Alludeva probabilmente a Luciano Violante. Poco prima campagna elettorale del ‘ 94 Minzolini gli aveva messo in bocca un’indiscrezione pesante a proposito di un’inchiesta per traffico d’armi e stupefacenti a carico di Dell’Utri. La Stampa pubblicò. Violante smentì ma si dimise da presidente dell’Antimafia. La faccenda finì in tribunale ma si risolse con un accordo: querela ritirata in cambio dell’affermazione, da parte del giornalista, che non si era trattato di un’intervista ma di una sensazione ricavata in un colloquio. Uno di quegli scambi che permette anche ai meno navigati di capire come erano andate le cose.

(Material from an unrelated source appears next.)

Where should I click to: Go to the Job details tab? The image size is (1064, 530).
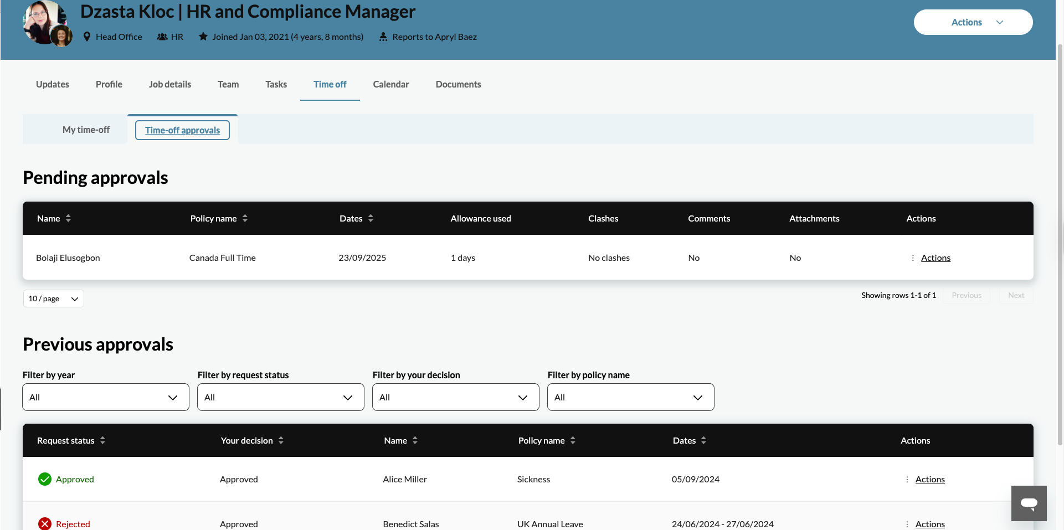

Almeno una volta la confidenza rubata andò clamorosamente in scena. Minzolini, per un programma tv, si fermava a parlare con i politici con un microfono nascosto nel bavero della giacca, mentre da lontano una telecamera riprendeva. S’imbattè in Berlusconi che, uscendo da Montecitorio, gli concesse un commento riservatissimo chinandosi precisamente sopra il microfono nascosto tanto per non farsi sentire da nessuno. Telespettatori a parte.

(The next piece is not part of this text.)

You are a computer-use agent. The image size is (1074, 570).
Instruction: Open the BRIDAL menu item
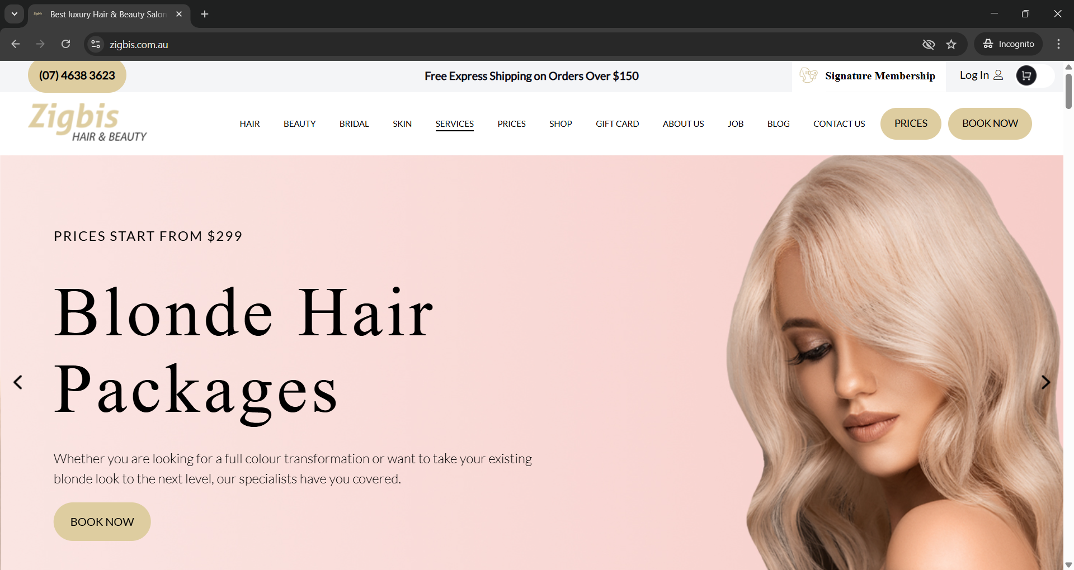pyautogui.click(x=354, y=124)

Se del caso, di fronte a politici troppo attenti a pesare le parole Minzolini non esitava a dare una spintarella. Capitò che in aereo l’allora segretario del Pds Occhetto insistesse nel tuonare contro i magistrati, a proposito di un presunto avviso di garanzia a suo carico che si vociferava fosse nell’aria, però senza allargarsi troppo. Il cronista s’improvvisò suggeritore: «Insomma sarebbe un golpe!». Il segretario confermò, o forse si limitò ad annuire. Finì con titolone del tipo «Un avviso contro di me sarebbe un golpe».

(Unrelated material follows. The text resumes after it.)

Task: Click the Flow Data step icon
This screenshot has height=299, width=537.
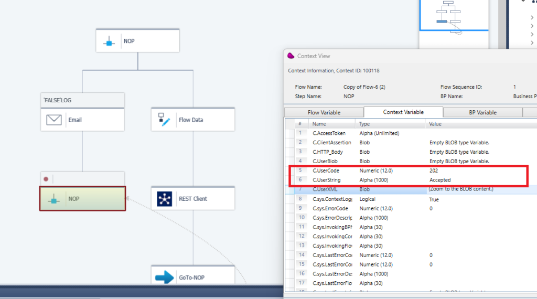Action: [x=164, y=120]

Come direttore del Tg1 Minzolini è stato coperto di nomignoli che alludevano al suo presunto servilismo, di solito pronunciati da giornalisti al confronto evanescenti. Accusa infondata. Una certa fascinazione nei confronti dell’uomo forte di turno è probabile, che si trattasse di Craxi, D’Alema o Berlusconi, è probabile che ci sia davvero. Quando seguiva D’Alema, nel momento del massimo fulgore del baffuto, Minzo studiava meticolosamente Sun- Tzu, avendo scoperto che era una delle letture preferite del leader dei Ds: «Impossibile capire D’Alema senza conoscere L’arte della guerra». Ma le posizioni spesso estreme assunte come direttore del Tg erano dovute tutte al carattere dell’uomo, non all’obbedienza agli ordini del sovrano che, al contrario, tentava invano di frenarlo.

Odiatissimo dalla sinistra, Augusto Minzolini viene invece proprio dalla sinistra. Al liceo Dante Alighieri di Roma era tra i leader della Fgci, regolarmente iscritto alla sezione del quartiere Prati. Ancora oggi c’è chi lo rivede, senza riconoscerlo, nel film di Nanni Moretti “Ecce Bombo”: è lo studente esaltato che vuole occupare la scuola a tutti i costi. Fu espulso, dal futuro ' medico in famiglia' Giulio Scarpati, perché nel frattempo aveva iniziato a lavorare con l’agenzia di stampa cattolica Asca. A Panorama approdò grazie a un servizio sulle barzellette sui socialisti e sulle loro mani lunghe che si guadagnò la copertina. Alla Stampa lo chiamò poi Ezio Mauro. L’Avvocato lo adorava. Lo chiamava spesso al telefono per chiedere brevi ragguagli sullo stato del Palazzo e offrire generose interpretazioni. Fu proprio lui, Gianni Agnelli, a convincerlo a diventare inviato dagli Usa: un incarico che Minzolini, animale da transatlantico come pochi, esitava ad accettare e amò pochissimo. A chi lo sentiva al telefono, in quei mesi, poteva capitare di sentirsi illustrare per filo e per segno, da New York, cosa era successo poco prima nello studio romano di Clemente Mastella.

Tra polemiche, accuse, processi, sentenze, voti parlamentari, su Augusto Minzolini continuano a diluviare articoli. Pochissimi sprecano inchiostro per segnalare che è stato ed è soprattutto un grande giornalista.